Carr will dies nun ändern, wie er in seinem Aufsatz für das «Project 2025» schrieb: «Heute kann eine Handvoll Konzerne alles beeinflussen; von den Informationen, die wir konsumieren, bis zu den Orten, an denen wir einkaufen.» Diese Unternehmens-Ungetüme würden nicht nur Marktmacht ausüben, sondern ihre dominanten Positionen missbrauchen.
Viele Republikaner stören sich schon lange daran, wie soziale Netzwerke wie Facebook oder auch Youtube mit den Beiträgen rechter Nutzer umgehen. Umstrittene Posts würden entweder ganz zensiert oder aber nur wenigen Personen angezeigt, kritisieren sie. Tatsächlich ist es für Aussenstehende schwer nachzuvollziehen, welche Inhalte von den Netzwerken besonders stark weiterverbreitet werden und welche nicht. Das gilt allerdings auch für eine Plattform wie X, die unter Elon Musk konservativen Stimmen deutlich mehr Platz gibt.
Kleine Behörde, grosse Pläne
Im Alleingang können Trump und Carr die FCC nicht revolutionieren. Mit rund 1500 Mitarbeitern ist der Regulator heute ziemlich klein.

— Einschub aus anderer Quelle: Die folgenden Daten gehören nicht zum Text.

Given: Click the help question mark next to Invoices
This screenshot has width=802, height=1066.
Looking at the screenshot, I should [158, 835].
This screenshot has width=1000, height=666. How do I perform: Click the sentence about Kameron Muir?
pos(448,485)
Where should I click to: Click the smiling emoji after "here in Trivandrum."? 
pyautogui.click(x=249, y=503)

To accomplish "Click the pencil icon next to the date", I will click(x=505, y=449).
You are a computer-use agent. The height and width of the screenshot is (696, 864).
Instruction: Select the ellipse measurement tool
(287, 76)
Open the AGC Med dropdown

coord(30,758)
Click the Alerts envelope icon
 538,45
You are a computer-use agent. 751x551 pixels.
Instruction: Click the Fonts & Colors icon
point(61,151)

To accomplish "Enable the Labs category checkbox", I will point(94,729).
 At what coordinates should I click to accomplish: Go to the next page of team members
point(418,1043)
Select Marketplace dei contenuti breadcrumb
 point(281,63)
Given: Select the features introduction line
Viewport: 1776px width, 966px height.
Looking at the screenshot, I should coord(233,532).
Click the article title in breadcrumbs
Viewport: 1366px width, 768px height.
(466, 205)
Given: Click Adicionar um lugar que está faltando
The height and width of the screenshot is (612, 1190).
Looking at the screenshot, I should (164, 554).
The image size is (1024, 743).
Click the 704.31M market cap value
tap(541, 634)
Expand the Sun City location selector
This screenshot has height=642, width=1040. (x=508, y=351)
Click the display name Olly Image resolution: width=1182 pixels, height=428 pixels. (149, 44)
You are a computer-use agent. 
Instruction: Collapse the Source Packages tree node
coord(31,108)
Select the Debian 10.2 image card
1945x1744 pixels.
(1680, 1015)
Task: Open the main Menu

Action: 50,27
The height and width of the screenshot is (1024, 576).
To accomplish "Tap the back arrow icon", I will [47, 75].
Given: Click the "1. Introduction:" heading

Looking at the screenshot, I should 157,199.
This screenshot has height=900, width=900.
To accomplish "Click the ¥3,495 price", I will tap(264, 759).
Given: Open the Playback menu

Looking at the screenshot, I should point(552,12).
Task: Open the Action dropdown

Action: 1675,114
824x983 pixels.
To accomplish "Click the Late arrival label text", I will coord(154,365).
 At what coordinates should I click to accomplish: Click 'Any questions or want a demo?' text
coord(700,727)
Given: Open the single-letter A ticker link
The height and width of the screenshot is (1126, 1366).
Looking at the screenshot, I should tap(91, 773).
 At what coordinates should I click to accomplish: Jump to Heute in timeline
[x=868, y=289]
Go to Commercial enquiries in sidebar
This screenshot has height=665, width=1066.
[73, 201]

Zum Vergleich: Die Umweltschutzbehörde EPA hat zehnmal so viele Mitarbeiter. Sollte die FCC neue Aufgaben übernehmen, etwa bei der Aufsicht über soziale Netzwerke, müsste ihr der Kongress erst die finanziellen Mittel dafür gewähren. Und selbstverständlich könnten die Entscheide der Aufsichtsbehörde vor Gericht angefochten werden.
Die Anleger scheinen bisher nicht davon auszugehen, dass die FCC unter neuer Führung den Tech-Riesen wirklich schaden kann. Der Aktienkurs von Meta und von der Google-Mutter Alphabet hat sich am Montag nach Börsenöffnung jedenfalls kaum bewegt.
Die grossen Tech-Unternehmen standen in der Biden-Ära bereits in Konflikt mit Behörden. Allerdings nicht mit der FCC, sondern mit den beiden Wettbewerbsaufsehern: der Federal Trade Commission (FTC) unter der Führung von Lina Khan und der Kartellabteilung des Justizdepartements, die von Jonathan Kanter geleitet wird. Trump wird Khan und Kanter mit Sicherheit ebenfalls ersetzen, hat ihre Nachfolger aber noch nicht bekanntgegeben.
Gemäss übereinstimmenden Medienberichten ist eine Vertraute des gewählten Vizepräsidenten J. D. Vance für die Suche nach einer neuen FTC-Chefin verantwortlich. Vance hat sich in der Vergangenheit wiederholt sehr kritisch zu den Tech-Giganten geäussert. Die Chancen stehen also gut, dass die FTC auch unter der Trump-Administration das Silicon Valley eng im Blick behalten wird.